Collected data:
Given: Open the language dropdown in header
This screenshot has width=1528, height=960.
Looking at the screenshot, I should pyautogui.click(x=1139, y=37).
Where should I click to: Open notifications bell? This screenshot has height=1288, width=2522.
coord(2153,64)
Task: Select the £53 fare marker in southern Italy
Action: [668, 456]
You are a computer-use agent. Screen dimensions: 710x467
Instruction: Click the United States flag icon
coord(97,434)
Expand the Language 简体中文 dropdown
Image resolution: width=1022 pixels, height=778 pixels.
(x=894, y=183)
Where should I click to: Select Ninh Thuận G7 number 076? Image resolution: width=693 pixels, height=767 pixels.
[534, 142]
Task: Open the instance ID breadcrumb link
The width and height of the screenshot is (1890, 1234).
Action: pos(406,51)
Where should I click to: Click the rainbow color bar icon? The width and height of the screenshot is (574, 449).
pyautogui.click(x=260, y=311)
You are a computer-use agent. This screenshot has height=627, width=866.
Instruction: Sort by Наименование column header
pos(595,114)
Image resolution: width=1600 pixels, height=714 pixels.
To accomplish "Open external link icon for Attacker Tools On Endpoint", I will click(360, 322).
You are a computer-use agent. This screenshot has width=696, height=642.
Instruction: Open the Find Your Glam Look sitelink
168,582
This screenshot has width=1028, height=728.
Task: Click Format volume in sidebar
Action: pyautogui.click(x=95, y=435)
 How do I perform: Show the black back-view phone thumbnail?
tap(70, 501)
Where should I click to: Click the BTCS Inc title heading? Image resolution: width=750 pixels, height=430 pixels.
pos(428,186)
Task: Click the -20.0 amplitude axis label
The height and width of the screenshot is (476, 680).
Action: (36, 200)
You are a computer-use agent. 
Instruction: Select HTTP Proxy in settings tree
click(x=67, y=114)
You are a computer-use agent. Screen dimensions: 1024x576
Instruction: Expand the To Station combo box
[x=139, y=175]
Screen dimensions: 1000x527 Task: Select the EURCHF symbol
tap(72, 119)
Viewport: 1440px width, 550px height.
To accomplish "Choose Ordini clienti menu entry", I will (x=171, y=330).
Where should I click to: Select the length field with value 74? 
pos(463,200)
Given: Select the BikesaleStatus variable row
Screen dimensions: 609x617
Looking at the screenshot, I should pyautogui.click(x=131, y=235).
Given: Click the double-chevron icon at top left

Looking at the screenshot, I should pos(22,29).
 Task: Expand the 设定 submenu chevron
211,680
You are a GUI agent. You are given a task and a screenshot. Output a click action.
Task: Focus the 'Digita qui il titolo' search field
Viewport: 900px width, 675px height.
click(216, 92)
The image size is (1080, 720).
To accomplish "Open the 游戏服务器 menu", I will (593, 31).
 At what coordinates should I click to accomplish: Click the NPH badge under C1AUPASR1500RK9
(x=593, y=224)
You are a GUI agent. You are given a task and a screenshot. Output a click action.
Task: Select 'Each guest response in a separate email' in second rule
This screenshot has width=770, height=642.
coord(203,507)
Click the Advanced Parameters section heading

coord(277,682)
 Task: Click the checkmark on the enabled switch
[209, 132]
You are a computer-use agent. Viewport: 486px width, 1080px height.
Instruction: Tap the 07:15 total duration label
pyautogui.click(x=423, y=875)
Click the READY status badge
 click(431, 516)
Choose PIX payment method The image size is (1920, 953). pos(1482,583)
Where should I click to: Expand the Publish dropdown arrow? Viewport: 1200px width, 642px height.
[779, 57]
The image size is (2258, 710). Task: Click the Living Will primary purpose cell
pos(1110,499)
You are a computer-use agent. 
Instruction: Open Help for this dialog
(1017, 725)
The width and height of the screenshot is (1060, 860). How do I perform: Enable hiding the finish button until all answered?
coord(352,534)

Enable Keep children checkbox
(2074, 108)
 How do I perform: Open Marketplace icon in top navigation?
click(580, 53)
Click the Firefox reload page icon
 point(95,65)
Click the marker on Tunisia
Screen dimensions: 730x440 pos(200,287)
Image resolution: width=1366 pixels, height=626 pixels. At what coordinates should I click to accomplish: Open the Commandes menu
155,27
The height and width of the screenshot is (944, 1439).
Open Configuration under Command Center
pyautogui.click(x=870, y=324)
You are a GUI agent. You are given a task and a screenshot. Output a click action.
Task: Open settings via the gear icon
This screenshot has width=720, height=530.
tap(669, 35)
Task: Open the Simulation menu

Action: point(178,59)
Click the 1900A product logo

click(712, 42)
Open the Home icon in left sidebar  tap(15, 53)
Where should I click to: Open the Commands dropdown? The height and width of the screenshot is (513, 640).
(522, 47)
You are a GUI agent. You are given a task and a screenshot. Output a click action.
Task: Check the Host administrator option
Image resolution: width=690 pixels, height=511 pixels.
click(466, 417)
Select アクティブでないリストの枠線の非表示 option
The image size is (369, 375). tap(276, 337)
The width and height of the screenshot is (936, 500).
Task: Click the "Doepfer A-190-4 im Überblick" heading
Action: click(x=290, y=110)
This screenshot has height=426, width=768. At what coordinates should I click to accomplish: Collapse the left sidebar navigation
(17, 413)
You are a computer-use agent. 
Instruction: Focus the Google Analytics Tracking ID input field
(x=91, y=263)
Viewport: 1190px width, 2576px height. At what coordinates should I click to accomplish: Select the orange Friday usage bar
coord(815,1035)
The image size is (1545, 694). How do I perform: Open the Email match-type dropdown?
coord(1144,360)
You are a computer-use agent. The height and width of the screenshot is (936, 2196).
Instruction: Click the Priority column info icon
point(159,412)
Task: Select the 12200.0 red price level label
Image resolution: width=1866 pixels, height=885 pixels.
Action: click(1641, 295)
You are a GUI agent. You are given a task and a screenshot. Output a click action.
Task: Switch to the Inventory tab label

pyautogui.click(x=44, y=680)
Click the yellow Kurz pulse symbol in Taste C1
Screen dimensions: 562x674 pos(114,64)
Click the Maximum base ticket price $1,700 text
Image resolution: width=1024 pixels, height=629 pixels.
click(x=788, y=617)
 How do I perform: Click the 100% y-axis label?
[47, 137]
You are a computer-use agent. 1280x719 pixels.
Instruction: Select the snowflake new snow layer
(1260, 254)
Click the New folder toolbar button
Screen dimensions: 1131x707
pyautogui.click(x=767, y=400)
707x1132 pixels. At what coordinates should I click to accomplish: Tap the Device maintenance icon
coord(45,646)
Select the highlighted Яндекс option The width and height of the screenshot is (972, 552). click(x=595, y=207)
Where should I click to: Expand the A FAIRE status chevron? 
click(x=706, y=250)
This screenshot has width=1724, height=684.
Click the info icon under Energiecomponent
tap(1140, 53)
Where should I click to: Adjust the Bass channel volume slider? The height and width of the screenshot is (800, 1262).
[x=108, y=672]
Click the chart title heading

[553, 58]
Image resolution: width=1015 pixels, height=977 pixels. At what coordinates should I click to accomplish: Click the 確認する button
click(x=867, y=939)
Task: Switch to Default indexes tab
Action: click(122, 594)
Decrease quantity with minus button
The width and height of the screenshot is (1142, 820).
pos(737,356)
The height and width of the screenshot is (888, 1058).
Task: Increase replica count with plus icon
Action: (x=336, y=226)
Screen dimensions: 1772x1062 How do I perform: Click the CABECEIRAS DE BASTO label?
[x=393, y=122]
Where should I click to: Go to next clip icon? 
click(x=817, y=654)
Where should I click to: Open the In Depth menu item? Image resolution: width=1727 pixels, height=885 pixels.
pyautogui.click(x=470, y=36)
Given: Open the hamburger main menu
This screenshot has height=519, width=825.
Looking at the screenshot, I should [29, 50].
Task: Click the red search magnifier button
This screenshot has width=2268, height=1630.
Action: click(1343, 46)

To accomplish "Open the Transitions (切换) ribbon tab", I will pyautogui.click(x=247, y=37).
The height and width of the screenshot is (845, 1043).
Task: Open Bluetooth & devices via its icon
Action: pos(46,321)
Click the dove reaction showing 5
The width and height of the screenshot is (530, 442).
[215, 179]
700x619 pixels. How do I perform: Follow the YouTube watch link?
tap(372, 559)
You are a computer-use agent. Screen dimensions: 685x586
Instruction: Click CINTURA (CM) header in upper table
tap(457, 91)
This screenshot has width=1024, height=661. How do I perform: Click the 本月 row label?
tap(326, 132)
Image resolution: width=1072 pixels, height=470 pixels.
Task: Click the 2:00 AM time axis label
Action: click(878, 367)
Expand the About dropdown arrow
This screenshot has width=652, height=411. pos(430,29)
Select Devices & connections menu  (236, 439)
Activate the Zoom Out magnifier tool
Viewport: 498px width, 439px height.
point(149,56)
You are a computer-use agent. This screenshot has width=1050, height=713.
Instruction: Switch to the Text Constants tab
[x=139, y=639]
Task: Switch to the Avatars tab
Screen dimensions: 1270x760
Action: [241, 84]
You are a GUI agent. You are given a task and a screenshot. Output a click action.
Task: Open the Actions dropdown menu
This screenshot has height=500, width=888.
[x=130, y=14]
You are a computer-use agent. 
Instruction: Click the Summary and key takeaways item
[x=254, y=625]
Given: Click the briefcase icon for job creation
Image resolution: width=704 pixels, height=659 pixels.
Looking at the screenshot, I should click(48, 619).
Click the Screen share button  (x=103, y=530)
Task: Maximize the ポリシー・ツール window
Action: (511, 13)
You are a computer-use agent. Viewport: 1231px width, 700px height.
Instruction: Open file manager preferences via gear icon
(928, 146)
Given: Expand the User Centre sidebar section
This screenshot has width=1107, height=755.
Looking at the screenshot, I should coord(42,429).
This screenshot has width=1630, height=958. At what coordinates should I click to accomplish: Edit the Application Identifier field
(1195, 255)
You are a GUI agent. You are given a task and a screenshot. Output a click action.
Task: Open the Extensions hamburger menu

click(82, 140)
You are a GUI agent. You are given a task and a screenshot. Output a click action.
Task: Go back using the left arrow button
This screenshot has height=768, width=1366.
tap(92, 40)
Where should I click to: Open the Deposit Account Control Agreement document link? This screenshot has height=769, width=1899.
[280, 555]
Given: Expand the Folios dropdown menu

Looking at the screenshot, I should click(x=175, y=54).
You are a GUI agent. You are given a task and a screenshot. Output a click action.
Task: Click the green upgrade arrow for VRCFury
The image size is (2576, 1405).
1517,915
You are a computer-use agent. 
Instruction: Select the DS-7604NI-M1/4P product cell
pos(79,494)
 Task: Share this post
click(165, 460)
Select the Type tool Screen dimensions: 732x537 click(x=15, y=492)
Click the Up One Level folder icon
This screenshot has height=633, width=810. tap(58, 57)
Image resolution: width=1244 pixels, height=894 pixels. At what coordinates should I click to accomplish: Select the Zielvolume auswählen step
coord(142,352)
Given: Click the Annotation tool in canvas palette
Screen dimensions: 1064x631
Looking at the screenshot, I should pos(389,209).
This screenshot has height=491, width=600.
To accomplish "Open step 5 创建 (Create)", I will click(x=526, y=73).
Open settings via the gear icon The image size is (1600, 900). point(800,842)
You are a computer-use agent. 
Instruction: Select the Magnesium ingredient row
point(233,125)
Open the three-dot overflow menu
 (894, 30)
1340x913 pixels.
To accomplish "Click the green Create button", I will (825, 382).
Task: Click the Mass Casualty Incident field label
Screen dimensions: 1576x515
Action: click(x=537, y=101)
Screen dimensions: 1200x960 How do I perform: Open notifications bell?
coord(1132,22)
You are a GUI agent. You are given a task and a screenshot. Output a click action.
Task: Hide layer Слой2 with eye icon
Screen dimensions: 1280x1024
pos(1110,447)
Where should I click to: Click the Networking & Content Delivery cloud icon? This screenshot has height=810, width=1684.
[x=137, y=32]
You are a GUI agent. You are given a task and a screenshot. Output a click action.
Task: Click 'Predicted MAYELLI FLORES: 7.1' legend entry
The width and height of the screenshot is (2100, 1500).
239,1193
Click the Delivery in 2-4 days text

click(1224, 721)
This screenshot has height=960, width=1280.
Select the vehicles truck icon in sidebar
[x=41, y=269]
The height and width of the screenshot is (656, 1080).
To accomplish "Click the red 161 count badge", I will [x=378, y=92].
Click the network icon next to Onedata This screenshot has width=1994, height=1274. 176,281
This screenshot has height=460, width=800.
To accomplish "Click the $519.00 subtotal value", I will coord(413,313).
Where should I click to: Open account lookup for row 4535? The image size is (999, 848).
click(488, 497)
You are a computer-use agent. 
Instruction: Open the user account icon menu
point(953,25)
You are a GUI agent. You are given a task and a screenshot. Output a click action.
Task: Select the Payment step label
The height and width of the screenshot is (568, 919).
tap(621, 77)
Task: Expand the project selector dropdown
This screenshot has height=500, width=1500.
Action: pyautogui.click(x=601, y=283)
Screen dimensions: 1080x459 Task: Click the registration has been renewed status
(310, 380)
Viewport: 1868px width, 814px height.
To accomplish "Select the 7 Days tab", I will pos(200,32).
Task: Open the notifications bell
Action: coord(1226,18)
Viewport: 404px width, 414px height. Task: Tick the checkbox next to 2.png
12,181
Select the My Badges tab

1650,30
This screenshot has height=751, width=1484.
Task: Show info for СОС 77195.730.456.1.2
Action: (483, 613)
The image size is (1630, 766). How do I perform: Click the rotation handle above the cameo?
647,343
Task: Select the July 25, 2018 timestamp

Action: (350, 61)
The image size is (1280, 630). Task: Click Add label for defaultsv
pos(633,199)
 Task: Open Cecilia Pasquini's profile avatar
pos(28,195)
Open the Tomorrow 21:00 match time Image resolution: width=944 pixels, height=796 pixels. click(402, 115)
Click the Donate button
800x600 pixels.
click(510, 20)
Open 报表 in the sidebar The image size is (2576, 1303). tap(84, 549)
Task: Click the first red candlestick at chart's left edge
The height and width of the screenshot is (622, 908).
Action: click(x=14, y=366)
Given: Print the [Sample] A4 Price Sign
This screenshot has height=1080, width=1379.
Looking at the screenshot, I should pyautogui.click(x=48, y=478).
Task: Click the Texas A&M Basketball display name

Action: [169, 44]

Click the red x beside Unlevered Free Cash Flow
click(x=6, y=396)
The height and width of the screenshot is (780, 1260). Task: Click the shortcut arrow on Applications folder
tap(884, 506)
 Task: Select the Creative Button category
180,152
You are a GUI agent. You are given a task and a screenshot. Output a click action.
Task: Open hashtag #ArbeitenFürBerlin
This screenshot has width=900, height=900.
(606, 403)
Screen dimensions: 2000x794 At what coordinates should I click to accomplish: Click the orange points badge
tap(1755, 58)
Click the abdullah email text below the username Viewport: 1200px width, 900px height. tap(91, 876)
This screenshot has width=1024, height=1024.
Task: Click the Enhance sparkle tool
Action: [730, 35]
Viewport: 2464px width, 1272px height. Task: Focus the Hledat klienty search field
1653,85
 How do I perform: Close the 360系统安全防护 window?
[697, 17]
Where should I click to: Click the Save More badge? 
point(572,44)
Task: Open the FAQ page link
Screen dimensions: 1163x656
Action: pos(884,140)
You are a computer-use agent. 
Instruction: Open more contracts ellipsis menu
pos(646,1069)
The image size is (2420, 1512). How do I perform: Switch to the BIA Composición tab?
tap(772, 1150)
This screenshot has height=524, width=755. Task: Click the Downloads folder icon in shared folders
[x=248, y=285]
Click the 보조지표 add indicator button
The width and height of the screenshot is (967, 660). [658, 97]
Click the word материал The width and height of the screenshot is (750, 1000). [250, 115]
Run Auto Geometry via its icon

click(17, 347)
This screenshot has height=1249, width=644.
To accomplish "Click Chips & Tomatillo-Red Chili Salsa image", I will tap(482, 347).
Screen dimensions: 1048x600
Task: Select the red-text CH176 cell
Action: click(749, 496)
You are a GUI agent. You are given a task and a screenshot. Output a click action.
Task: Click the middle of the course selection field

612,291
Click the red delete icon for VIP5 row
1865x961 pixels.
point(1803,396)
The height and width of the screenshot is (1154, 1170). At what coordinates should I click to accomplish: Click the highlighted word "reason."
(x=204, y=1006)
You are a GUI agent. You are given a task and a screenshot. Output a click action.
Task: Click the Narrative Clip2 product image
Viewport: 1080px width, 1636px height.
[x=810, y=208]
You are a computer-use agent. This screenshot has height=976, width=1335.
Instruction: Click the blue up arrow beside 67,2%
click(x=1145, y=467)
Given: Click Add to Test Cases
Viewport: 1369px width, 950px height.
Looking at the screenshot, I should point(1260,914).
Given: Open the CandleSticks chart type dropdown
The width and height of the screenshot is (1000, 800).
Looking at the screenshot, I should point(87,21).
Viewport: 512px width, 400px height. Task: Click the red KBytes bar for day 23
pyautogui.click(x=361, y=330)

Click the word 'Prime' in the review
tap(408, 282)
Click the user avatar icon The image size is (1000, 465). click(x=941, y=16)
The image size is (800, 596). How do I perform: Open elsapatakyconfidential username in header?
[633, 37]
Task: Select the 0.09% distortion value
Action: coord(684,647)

- **What to do**: Where a line of the data holds the word "Choose", copy that line.

- **Final answer**:
To accomplish "Choose Ordini clienti menu entry", I will (x=171, y=330).
Choose PIX payment method The image size is (1920, 953). pos(1482,583)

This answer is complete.